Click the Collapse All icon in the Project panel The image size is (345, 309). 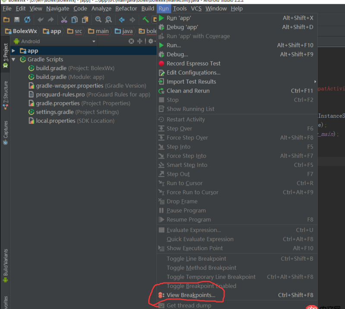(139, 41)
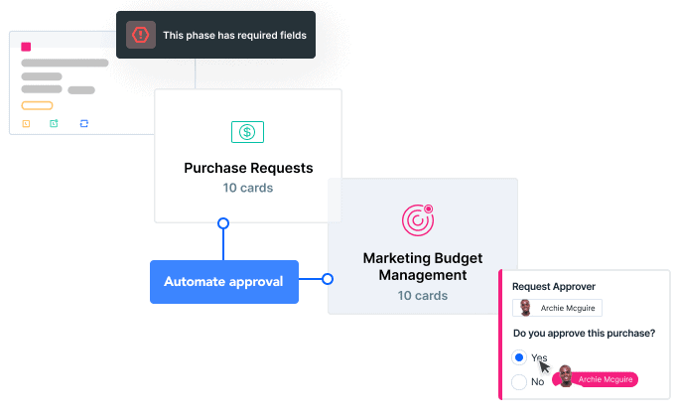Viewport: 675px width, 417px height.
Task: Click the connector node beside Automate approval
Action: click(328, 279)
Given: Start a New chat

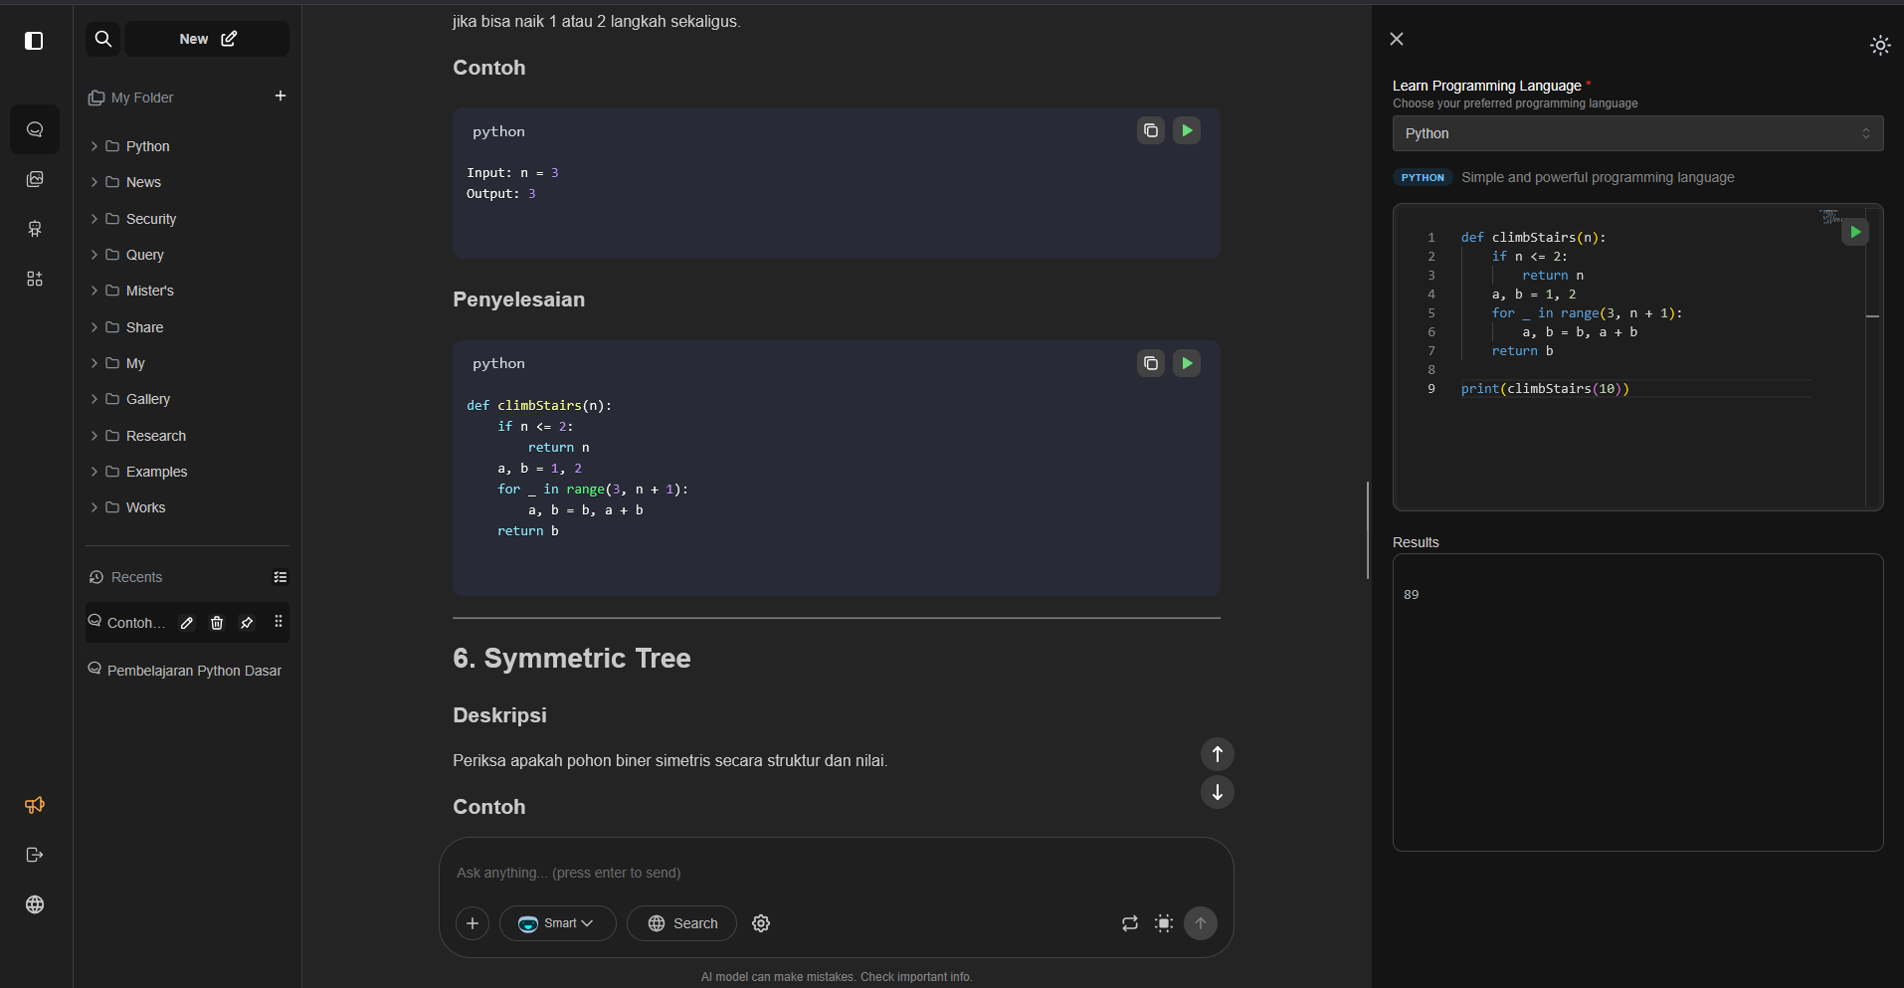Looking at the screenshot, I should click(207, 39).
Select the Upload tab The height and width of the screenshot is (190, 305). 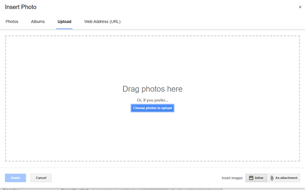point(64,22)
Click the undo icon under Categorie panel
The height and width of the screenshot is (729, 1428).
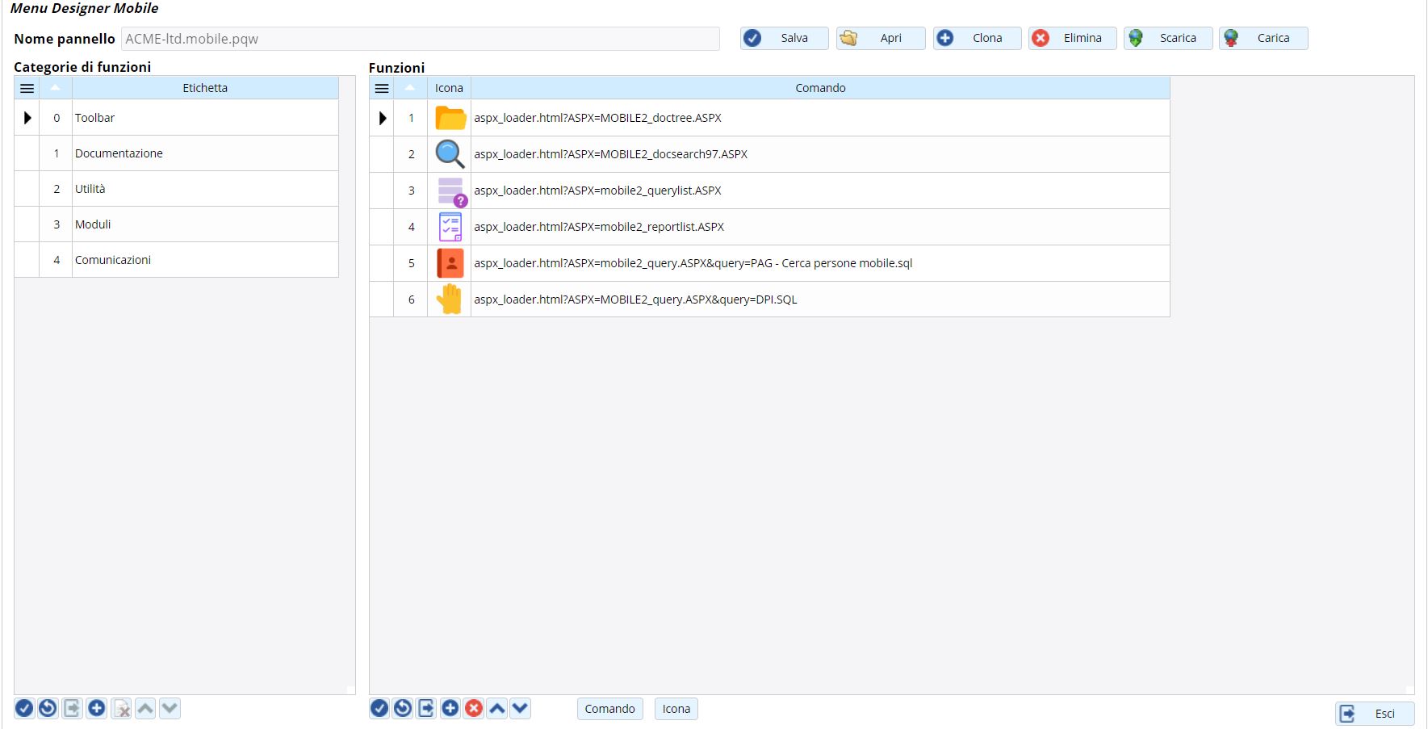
------------------------
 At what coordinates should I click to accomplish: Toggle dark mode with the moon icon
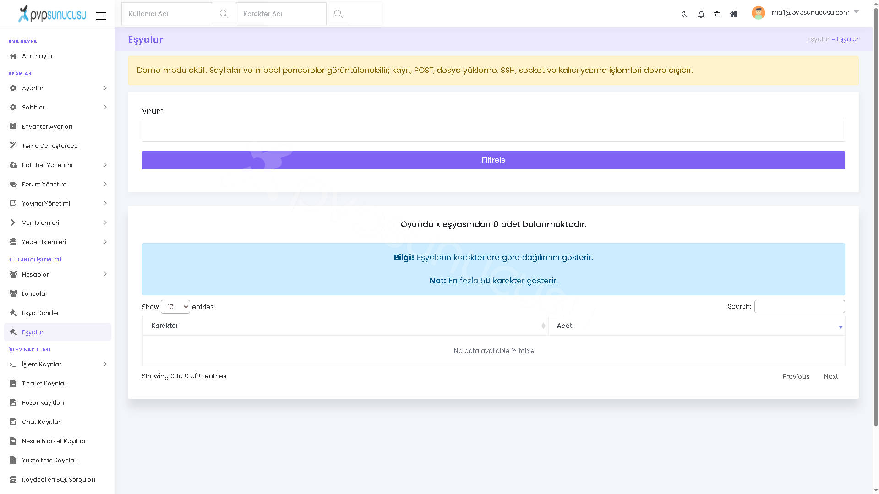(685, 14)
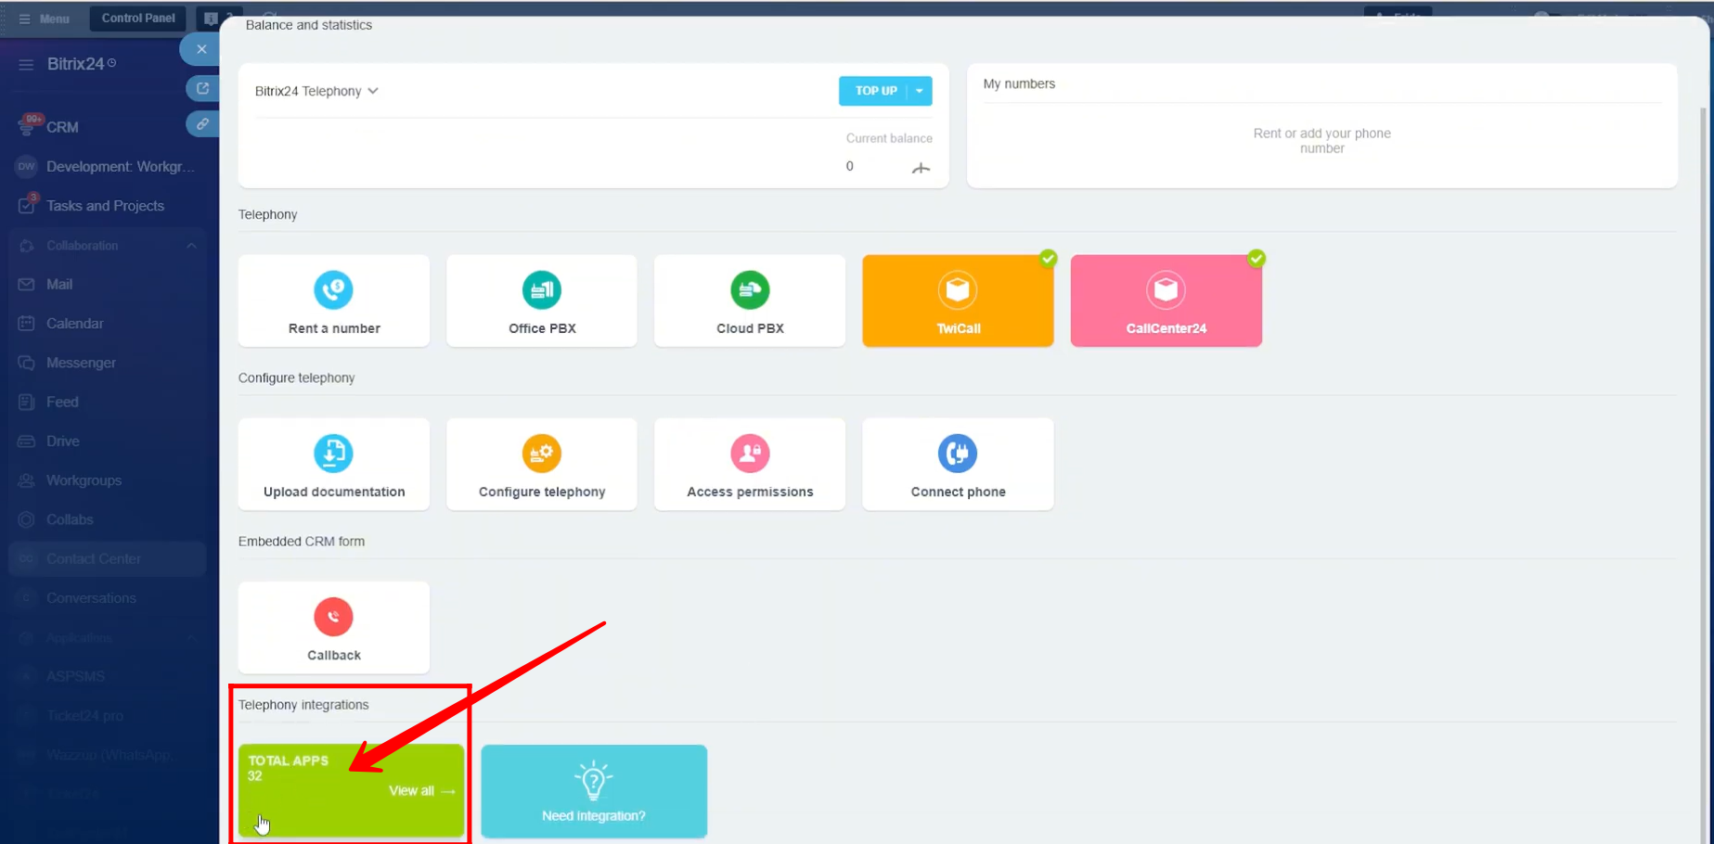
------------------------
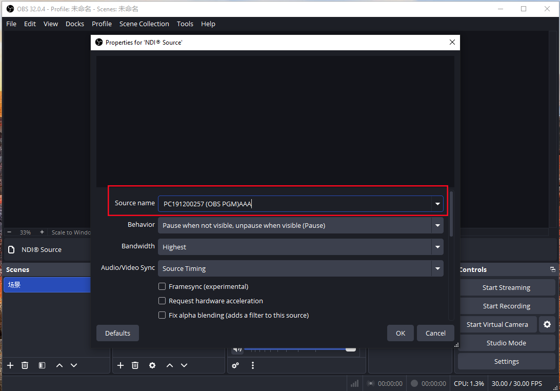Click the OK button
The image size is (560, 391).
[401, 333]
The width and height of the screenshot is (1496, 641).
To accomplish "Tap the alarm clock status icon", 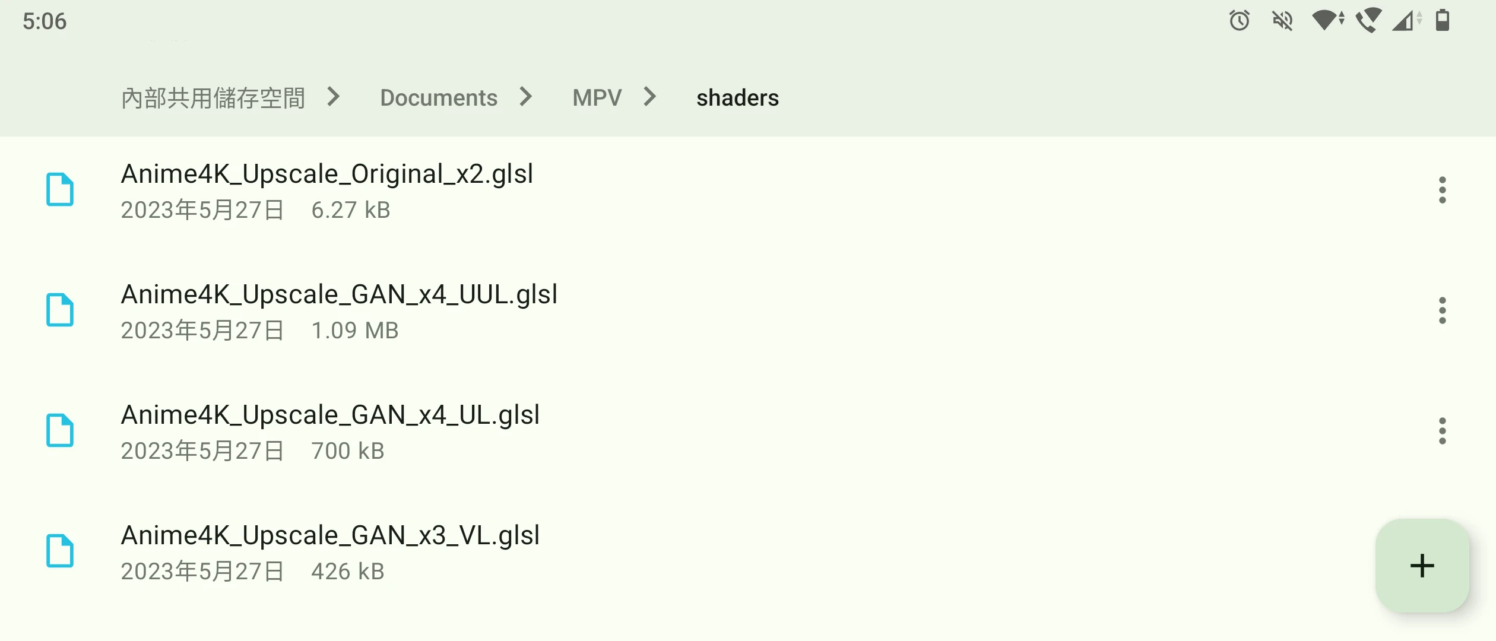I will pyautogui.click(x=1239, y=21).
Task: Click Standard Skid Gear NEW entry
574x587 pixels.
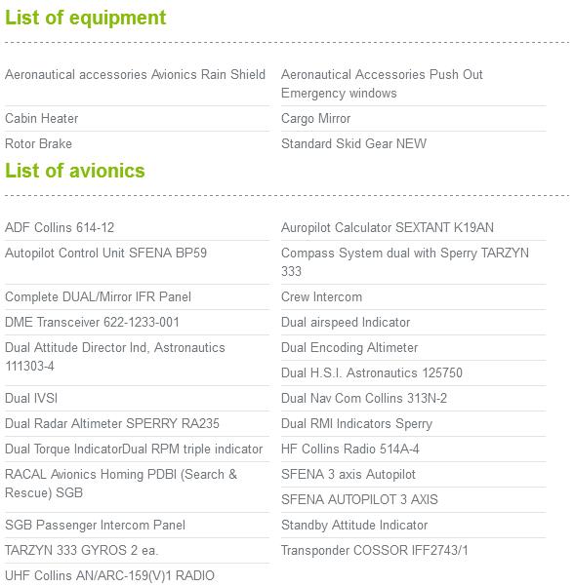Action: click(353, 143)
------------------------
* [Exercise description]
Can you repeat, word for word, every line above from the one containing "Click the undo icon under Categorie panel" down to the one containing "The height and width of the screenshot is (729, 1428).", including both?

* [Result of this task]
Click the undo icon under Categorie panel
The height and width of the screenshot is (729, 1428).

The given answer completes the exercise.